====== PROVIDED ENTRIES

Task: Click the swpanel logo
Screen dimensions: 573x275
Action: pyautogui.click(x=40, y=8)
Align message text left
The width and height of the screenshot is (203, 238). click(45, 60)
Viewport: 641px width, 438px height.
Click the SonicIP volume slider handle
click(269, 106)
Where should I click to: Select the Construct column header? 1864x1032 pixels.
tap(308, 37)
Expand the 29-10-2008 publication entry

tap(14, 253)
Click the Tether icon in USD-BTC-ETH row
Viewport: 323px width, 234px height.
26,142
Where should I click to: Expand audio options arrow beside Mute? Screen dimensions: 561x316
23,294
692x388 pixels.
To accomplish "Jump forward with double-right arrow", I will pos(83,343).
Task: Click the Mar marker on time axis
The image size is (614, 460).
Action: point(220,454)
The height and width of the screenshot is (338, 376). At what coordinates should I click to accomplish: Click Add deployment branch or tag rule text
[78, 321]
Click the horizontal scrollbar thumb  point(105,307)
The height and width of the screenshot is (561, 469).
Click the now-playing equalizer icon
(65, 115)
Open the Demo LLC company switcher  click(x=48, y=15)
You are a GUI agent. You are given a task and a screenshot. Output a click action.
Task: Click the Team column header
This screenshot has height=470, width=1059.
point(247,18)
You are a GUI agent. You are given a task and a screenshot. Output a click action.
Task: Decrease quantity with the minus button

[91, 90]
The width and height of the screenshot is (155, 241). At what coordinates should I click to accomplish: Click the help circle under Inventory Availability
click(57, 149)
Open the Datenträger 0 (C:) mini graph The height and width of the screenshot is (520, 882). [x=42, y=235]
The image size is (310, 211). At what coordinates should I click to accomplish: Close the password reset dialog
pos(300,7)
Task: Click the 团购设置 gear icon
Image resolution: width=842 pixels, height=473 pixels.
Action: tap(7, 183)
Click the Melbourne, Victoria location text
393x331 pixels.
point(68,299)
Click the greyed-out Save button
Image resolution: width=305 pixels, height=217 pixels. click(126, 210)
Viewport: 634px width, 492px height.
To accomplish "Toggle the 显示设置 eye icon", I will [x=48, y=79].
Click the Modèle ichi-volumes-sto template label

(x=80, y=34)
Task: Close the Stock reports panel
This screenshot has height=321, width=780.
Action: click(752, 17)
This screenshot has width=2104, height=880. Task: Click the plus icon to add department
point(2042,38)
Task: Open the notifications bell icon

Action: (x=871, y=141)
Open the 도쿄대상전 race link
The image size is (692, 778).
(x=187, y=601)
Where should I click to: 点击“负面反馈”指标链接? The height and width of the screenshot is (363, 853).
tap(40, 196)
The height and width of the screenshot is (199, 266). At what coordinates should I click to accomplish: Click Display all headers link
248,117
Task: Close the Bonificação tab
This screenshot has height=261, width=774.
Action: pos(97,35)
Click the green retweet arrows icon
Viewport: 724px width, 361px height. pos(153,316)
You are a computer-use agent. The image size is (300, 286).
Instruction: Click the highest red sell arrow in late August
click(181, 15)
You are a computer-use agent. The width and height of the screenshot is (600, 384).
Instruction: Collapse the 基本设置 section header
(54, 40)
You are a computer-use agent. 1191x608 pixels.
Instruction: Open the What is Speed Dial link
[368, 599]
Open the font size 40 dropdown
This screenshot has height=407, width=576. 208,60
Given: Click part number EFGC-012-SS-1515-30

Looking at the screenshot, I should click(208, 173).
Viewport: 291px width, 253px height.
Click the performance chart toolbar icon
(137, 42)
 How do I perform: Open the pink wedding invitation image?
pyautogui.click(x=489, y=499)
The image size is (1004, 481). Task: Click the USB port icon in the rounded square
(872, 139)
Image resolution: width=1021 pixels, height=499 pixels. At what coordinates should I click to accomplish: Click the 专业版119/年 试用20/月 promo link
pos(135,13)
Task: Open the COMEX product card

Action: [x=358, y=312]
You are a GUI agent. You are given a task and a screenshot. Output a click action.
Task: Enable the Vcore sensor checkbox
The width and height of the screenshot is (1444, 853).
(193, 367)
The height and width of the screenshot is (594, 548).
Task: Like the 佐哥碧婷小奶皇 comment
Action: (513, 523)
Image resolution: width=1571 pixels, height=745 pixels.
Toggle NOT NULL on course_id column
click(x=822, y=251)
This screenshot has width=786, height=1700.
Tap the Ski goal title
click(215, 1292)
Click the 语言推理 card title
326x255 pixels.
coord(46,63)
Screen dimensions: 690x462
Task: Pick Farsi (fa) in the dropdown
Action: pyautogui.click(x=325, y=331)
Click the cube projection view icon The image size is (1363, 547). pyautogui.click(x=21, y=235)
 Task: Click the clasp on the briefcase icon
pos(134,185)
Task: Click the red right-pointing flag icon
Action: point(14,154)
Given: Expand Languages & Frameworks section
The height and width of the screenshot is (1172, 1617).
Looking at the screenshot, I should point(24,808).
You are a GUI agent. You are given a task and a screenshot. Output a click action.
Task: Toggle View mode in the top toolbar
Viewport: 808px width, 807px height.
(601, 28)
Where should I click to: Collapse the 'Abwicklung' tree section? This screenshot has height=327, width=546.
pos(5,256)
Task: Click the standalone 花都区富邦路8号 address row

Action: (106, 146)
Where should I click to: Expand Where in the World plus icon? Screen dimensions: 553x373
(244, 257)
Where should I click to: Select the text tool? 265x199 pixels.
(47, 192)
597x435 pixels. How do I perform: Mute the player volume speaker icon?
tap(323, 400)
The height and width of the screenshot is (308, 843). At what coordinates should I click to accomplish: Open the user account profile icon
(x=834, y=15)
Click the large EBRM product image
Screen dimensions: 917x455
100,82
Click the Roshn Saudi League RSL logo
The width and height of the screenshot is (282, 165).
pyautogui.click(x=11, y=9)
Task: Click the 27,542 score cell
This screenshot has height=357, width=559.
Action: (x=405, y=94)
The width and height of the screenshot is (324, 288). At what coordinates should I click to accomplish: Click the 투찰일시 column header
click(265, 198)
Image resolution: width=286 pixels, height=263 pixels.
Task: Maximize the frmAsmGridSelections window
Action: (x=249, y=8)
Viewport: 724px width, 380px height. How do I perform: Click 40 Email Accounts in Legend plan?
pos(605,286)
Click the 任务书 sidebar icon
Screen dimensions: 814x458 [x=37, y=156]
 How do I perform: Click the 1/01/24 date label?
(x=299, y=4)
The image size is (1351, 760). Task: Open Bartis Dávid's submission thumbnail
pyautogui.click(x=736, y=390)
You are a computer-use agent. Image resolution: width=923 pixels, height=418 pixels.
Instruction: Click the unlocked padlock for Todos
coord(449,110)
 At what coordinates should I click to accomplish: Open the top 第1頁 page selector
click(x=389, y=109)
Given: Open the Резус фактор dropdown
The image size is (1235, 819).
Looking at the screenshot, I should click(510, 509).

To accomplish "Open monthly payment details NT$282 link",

============

## ACTIVITY
Give the complete material back, word for word.

## EXERCISE SOLUTION
Task: Click the swpanel logo
Screen dimensions: 573x275
Action: pyautogui.click(x=40, y=8)
Align message text left
The width and height of the screenshot is (203, 238). click(45, 60)
Viewport: 641px width, 438px height.
Click the SonicIP volume slider handle
click(269, 106)
Where should I click to: Select the Construct column header? 1864x1032 pixels.
tap(308, 37)
Expand the 29-10-2008 publication entry

tap(14, 253)
Click the Tether icon in USD-BTC-ETH row
Viewport: 323px width, 234px height.
26,142
Where should I click to: Expand audio options arrow beside Mute? Screen dimensions: 561x316
23,294
692x388 pixels.
To accomplish "Jump forward with double-right arrow", I will pos(83,343).
Task: Click the Mar marker on time axis
The image size is (614, 460).
Action: point(220,454)
The height and width of the screenshot is (338, 376). At what coordinates should I click to accomplish: Click Add deployment branch or tag rule text
[78, 321]
Click the horizontal scrollbar thumb  point(105,307)
The height and width of the screenshot is (561, 469).
Click the now-playing equalizer icon
(65, 115)
Open the Demo LLC company switcher  click(x=48, y=15)
You are a GUI agent. You are given a task and a screenshot. Output a click action.
Task: Click the Team column header
This screenshot has height=470, width=1059.
point(247,18)
You are a GUI agent. You are given a task and a screenshot. Output a click action.
Task: Decrease quantity with the minus button

[91, 90]
The width and height of the screenshot is (155, 241). At what coordinates should I click to accomplish: Click the help circle under Inventory Availability
click(57, 149)
Open the Datenträger 0 (C:) mini graph The height and width of the screenshot is (520, 882). [x=42, y=235]
The image size is (310, 211). At what coordinates should I click to accomplish: Close the password reset dialog
pos(300,7)
Task: Click the 团购设置 gear icon
Image resolution: width=842 pixels, height=473 pixels.
Action: tap(7, 183)
Click the Melbourne, Victoria location text
393x331 pixels.
point(68,299)
Click the greyed-out Save button
Image resolution: width=305 pixels, height=217 pixels. click(126, 210)
Viewport: 634px width, 492px height.
To accomplish "Toggle the 显示设置 eye icon", I will [x=48, y=79].
Click the Modèle ichi-volumes-sto template label

(x=80, y=34)
Task: Close the Stock reports panel
This screenshot has height=321, width=780.
Action: click(752, 17)
This screenshot has width=2104, height=880. Task: Click the plus icon to add department
point(2042,38)
Task: Open the notifications bell icon

Action: (x=871, y=141)
Open the 도쿄대상전 race link
The image size is (692, 778).
(x=187, y=601)
Where should I click to: 点击“负面反馈”指标链接? The height and width of the screenshot is (363, 853).
tap(40, 196)
The height and width of the screenshot is (199, 266). At what coordinates should I click to accomplish: Click Display all headers link
248,117
Task: Close the Bonificação tab
This screenshot has height=261, width=774.
Action: pos(97,35)
Click the green retweet arrows icon
Viewport: 724px width, 361px height. pos(153,316)
You are a computer-use agent. The image size is (300, 286).
Instruction: Click the highest red sell arrow in late August
click(181, 15)
You are a computer-use agent. The width and height of the screenshot is (600, 384).
Instruction: Collapse the 基本设置 section header
(54, 40)
You are a computer-use agent. 1191x608 pixels.
Instruction: Open the What is Speed Dial link
[368, 599]
Open the font size 40 dropdown
This screenshot has height=407, width=576. 208,60
Given: Click part number EFGC-012-SS-1515-30

Looking at the screenshot, I should click(208, 173).
Viewport: 291px width, 253px height.
Click the performance chart toolbar icon
(137, 42)
 How do I perform: Open the pink wedding invitation image?
pyautogui.click(x=489, y=499)
The image size is (1004, 481). Task: Click the USB port icon in the rounded square
(872, 139)
Image resolution: width=1021 pixels, height=499 pixels. At what coordinates should I click to accomplish: Click the 专业版119/年 试用20/月 promo link
pos(135,13)
Task: Open the COMEX product card

Action: [x=358, y=312]
You are a GUI agent. You are given a task and a screenshot. Output a click action.
Task: Enable the Vcore sensor checkbox
The width and height of the screenshot is (1444, 853).
(193, 367)
The height and width of the screenshot is (594, 548).
Task: Like the 佐哥碧婷小奶皇 comment
Action: (513, 523)
Image resolution: width=1571 pixels, height=745 pixels.
Toggle NOT NULL on course_id column
click(x=822, y=251)
This screenshot has width=786, height=1700.
Tap the Ski goal title
click(215, 1292)
Click the 语言推理 card title
326x255 pixels.
coord(46,63)
Screen dimensions: 690x462
Task: Pick Farsi (fa) in the dropdown
Action: pyautogui.click(x=325, y=331)
Click the cube projection view icon The image size is (1363, 547). pyautogui.click(x=21, y=235)
 Task: Click the clasp on the briefcase icon
pos(134,185)
Task: Click the red right-pointing flag icon
Action: point(14,154)
Given: Expand Languages & Frameworks section
The height and width of the screenshot is (1172, 1617).
Looking at the screenshot, I should point(24,808).
You are a GUI agent. You are given a task and a screenshot. Output a click action.
Task: Toggle View mode in the top toolbar
Viewport: 808px width, 807px height.
(601, 28)
Where should I click to: Collapse the 'Abwicklung' tree section? This screenshot has height=327, width=546.
pos(5,256)
Task: Click the standalone 花都区富邦路8号 address row

Action: (106, 146)
Where should I click to: Expand Where in the World plus icon? Screen dimensions: 553x373
(244, 257)
Where should I click to: Select the text tool? 265x199 pixels.
(47, 192)
597x435 pixels. How do I perform: Mute the player volume speaker icon?
tap(323, 400)
The height and width of the screenshot is (308, 843). At what coordinates should I click to accomplish: Open the user account profile icon
(x=834, y=15)
Click the large EBRM product image
Screen dimensions: 917x455
100,82
Click the Roshn Saudi League RSL logo
The width and height of the screenshot is (282, 165).
pyautogui.click(x=11, y=9)
Task: Click the 27,542 score cell
This screenshot has height=357, width=559.
Action: (x=405, y=94)
The width and height of the screenshot is (324, 288). At what coordinates should I click to accomplish: Click the 투찰일시 column header
click(265, 198)
Image resolution: width=286 pixels, height=263 pixels.
Task: Maximize the frmAsmGridSelections window
Action: (x=249, y=8)
Viewport: 724px width, 380px height. How do I perform: Click 40 Email Accounts in Legend plan?
pos(605,286)
Click the 任务书 sidebar icon
Screen dimensions: 814x458 [x=37, y=156]
 How do I perform: Click the 1/01/24 date label?
(x=299, y=4)
The image size is (1351, 760). Task: Open Bartis Dávid's submission thumbnail
pyautogui.click(x=736, y=390)
You are a computer-use agent. Image resolution: width=923 pixels, height=418 pixels.
Instruction: Click the unlocked padlock for Todos
coord(449,110)
 At what coordinates should I click to accomplish: Open the top 第1頁 page selector
click(x=389, y=109)
Given: Open the Резус фактор dropdown
The image size is (1235, 819).
Looking at the screenshot, I should click(510, 509).

To accomplish "Open monthly payment details NT$282 link",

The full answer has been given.